→ Dataset records:
*****

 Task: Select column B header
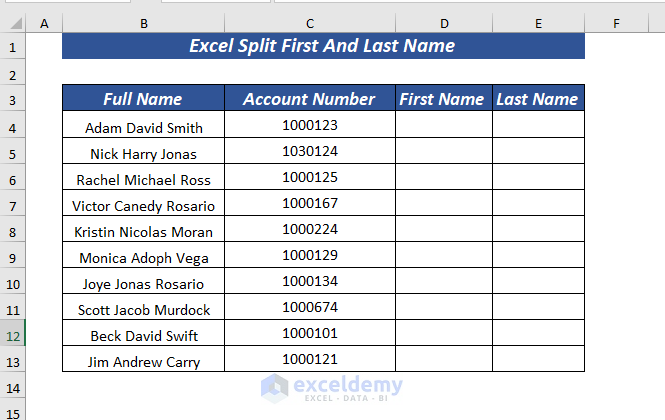(x=144, y=22)
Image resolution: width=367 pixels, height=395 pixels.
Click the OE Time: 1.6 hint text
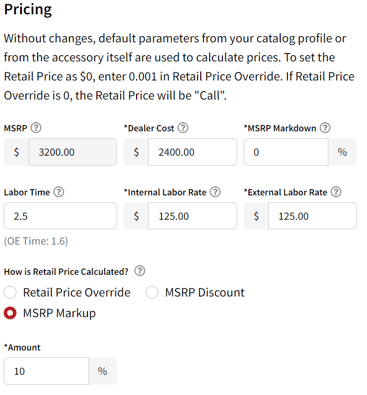coord(36,241)
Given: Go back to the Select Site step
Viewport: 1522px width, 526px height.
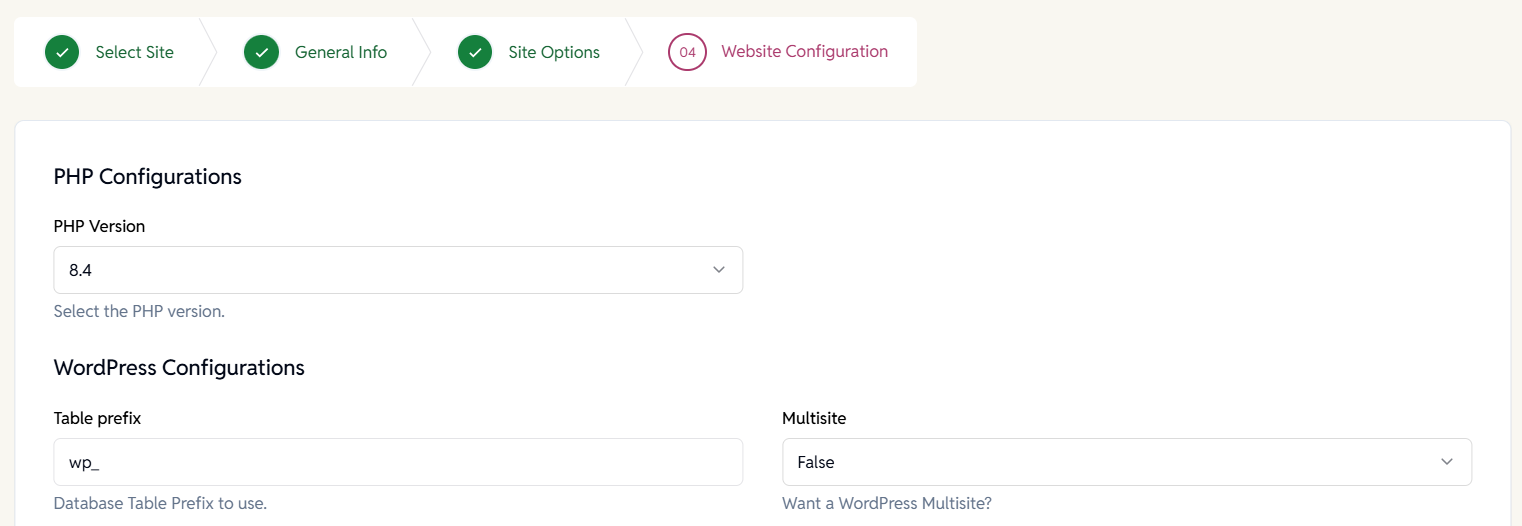Looking at the screenshot, I should tap(134, 52).
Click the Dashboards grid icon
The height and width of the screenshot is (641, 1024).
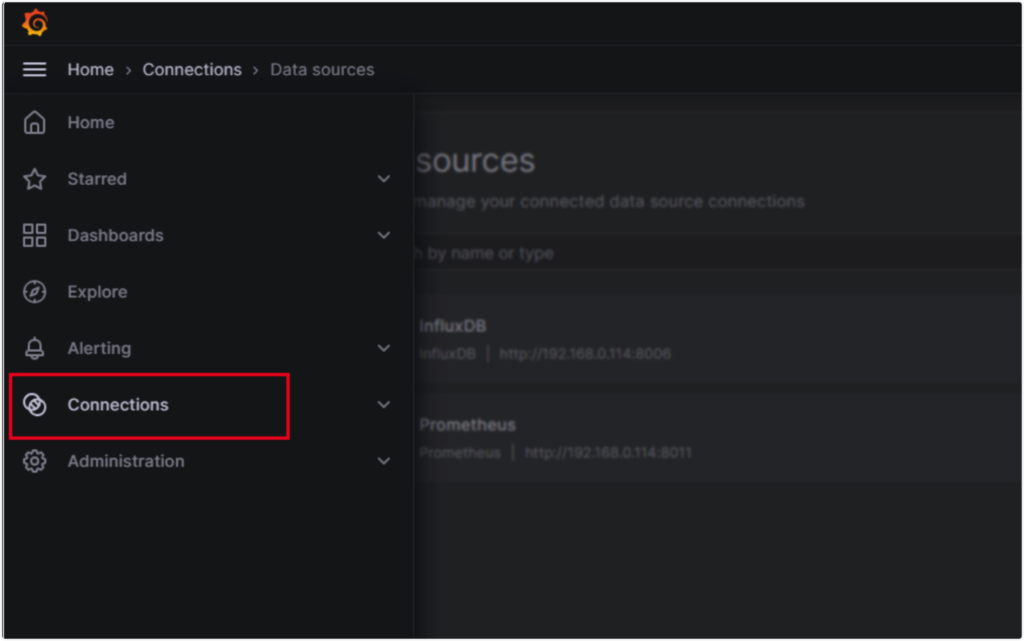tap(35, 236)
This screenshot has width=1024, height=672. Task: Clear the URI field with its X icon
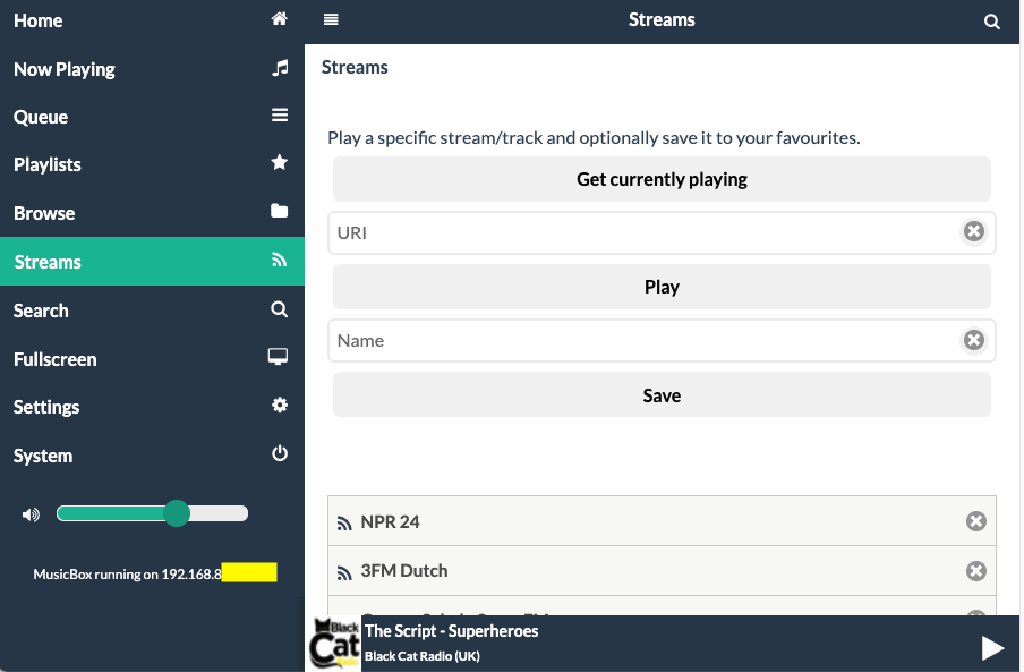[973, 231]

*****

→ Exercise goal: Each entry should come back exactly as written, with its pictures omitted.

→ Answer box:
 Task: Select column B header
(x=144, y=22)
Image resolution: width=367 pixels, height=395 pixels.
Click the OE Time: 1.6 hint text
coord(36,241)
Given: Go back to the Select Site step
Viewport: 1522px width, 526px height.
Looking at the screenshot, I should tap(134, 52).
Click the Dashboards grid icon
The height and width of the screenshot is (641, 1024).
tap(35, 236)
This screenshot has width=1024, height=672. Task: Clear the URI field with its X icon
[973, 231]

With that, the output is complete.